Figure 4 : Offre collective

  • Comment le producteur choisit la quantité offerte ? En fonction du prix choisi, c’est la demande qui fixe la quantité échangée. Le producteur répond à la demande qui s’adresse à lui : il produit la quantité qui satisfait les clients qui s’adressent à lui au prix proposé. Dans l’exemple, le prix choisi est de 5 euros, la demande qui s’adresse au producteur est alors de 10 biens, il produit donc 10 biens et fait un bénéfice de 10 euros (figure 5).

Figure 5 : Fixation de l'équilibre pour un producteur, en fonction de la demande qui s'adresse à lui

Le producteur cherche à maximiser son bénéfice. Lorsqu’il augmente son prix, son bénéfice sur chaque bien vendu augmente, mais la quantité demandée risque alors d’être plus faible. Il ajuste ainsi son prix de manière à avoir le plus de bénéfice. Par exemple, au prix de 6 euros, la demande est de 8 biens et son bénéfice est de 16 euros. Au prix de 7 euros, la demande est de 6 biens, son bénéfice est de 18 euros. Au prix de 8 euros, la demande est de 4 biens, son bénéfice est de 16 euros. Il choisit donc comme prix 7 euros (figure 6)[6].

● **Entrées répertoriées**:
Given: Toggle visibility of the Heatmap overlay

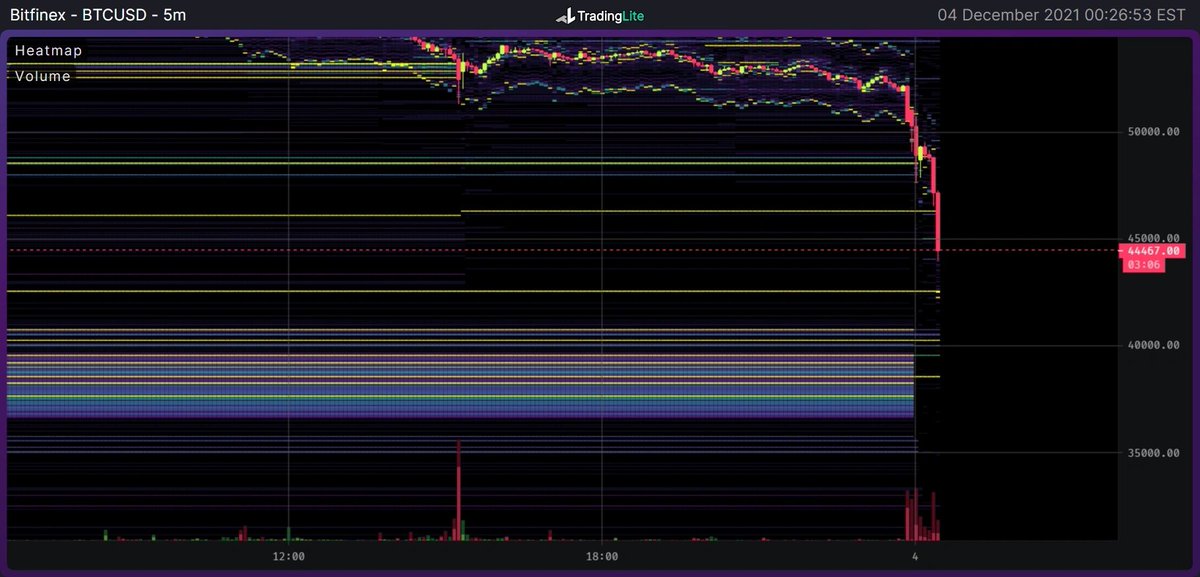Looking at the screenshot, I should click(47, 49).
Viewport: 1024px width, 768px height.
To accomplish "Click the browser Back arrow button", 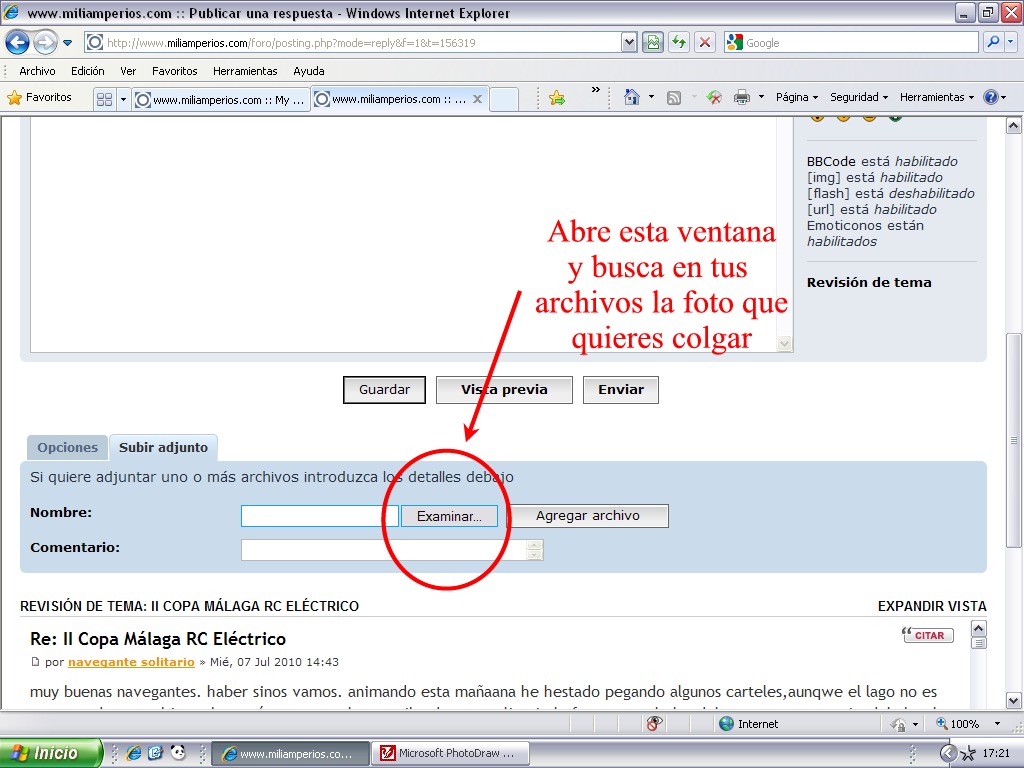I will (x=17, y=43).

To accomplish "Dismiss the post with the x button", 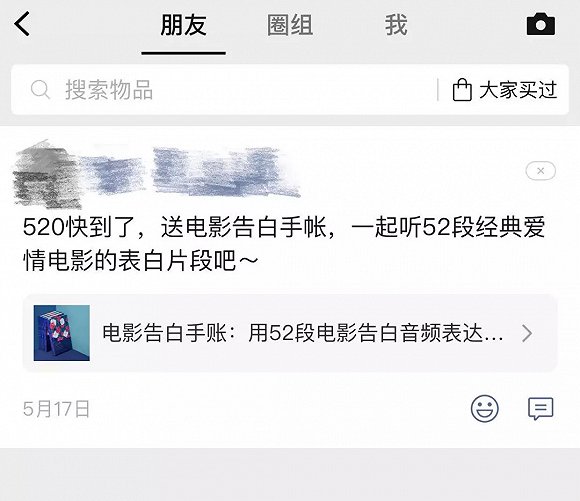I will pyautogui.click(x=540, y=171).
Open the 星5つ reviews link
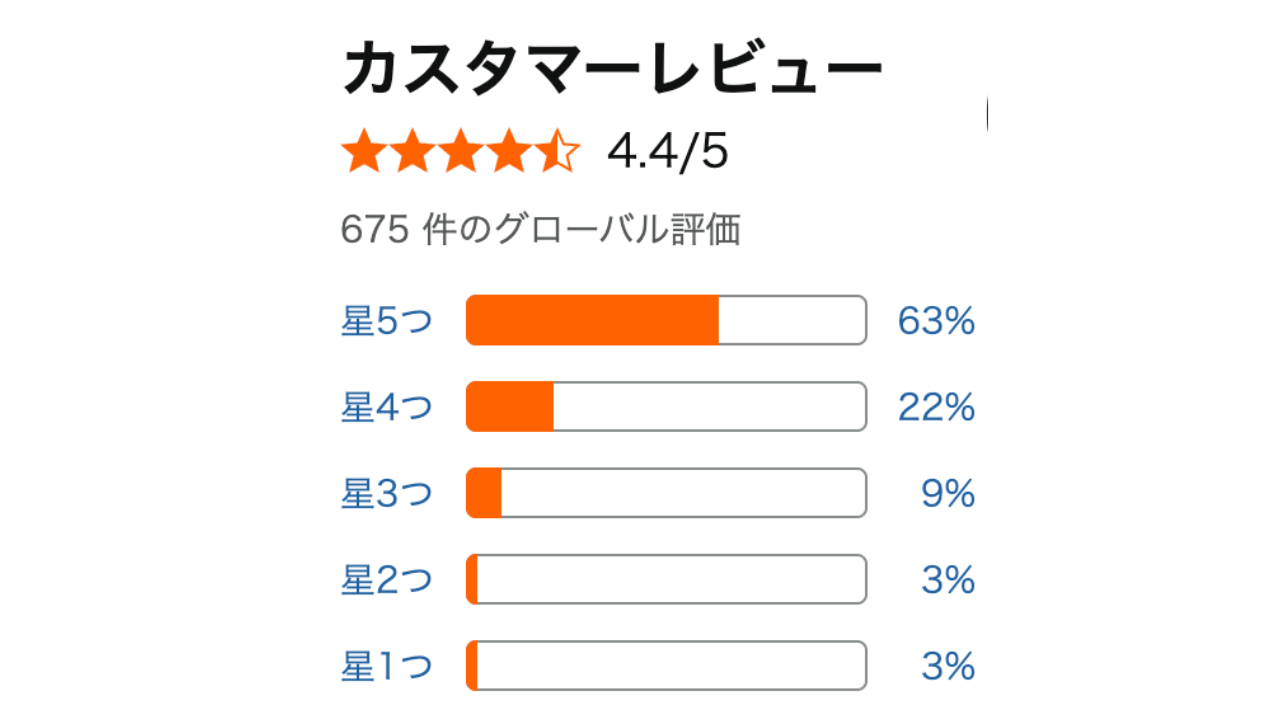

● **Consignes**:
A - Répondez à ces questions sur le texte consacré au choix du prix par le producteur :
(i) Au prix de 5 euros, combien de biens le producteur produit-il ?
(ii) Quel bénéfice obtient-il au prix de 7 euros ?
(iii) Quel prix retient-il finalement ?
B - Poursuivez le texte consacré au choix du prix par le producteur après sa dernière phrase.

● **Réponses**:
A -
(i) 10 biens.
(ii) 18 euros.
(iii) 7 euros.

B -
Figure 6 : Ajustement de l'équilibre pour un producteur

  • Collectivement, tous les producteurs ajustent leur prix de cette façon. Ce qu’il est important de retenir, c’est que le prix moyen est fixé par les producteurs et que c’est la demande collective qui détermine la quantité vendue. Dans l’exemple, le bénéfice global est alors de 1800 euros (figure 7).

Figure 7 : Ajustement collectif de l'équilibre sur un marché

  • Une taxe payée par les producteurs entraine une baisse des bénéfices, si les producteurs décident de prendre en charge la taxe sans la répercuter sur le prix. Par exemple, si la taxe est de 1 euro par bien vendu (on parle alors de taxe forfaitaire : la taxe s’applique de la même manière sur chaque bien vendu), le bénéfice par bien vendu n’est plus que de 2 euros (figure 8). Le bénéfice global tombe à 1200 euros.

Figure 8 : Taxe payée par les producteurs

  • Si les producteurs décident de répercuter la taxe sur le prix, en espérant ainsi préserver leurs bénéfices, la demande collective devrait diminuer. Les quantités échangées seront donc plus faibles et le total des bénéfices sera quand même plus faible que sans la taxe (si les prix choisis par les producteurs avant la taxe étaient ceux qui maximisaient leurs bénéfices). Dans l’exemple, le bénéfice total est ainsi 1200 euros, alors qu’il était de 1800 euros sans la taxe (figure 9).

Figure 9 : Taxe payée par les consommateurs

  • Une subvention touchée par les producteurs entraine une hausse des bénéfices. Par exemple, si la subvention par bien vendu est de 1 euro, le bénéfice par bien vendu est de 4 euros. Le bénéfice global passe à 2400 euros (figure 10).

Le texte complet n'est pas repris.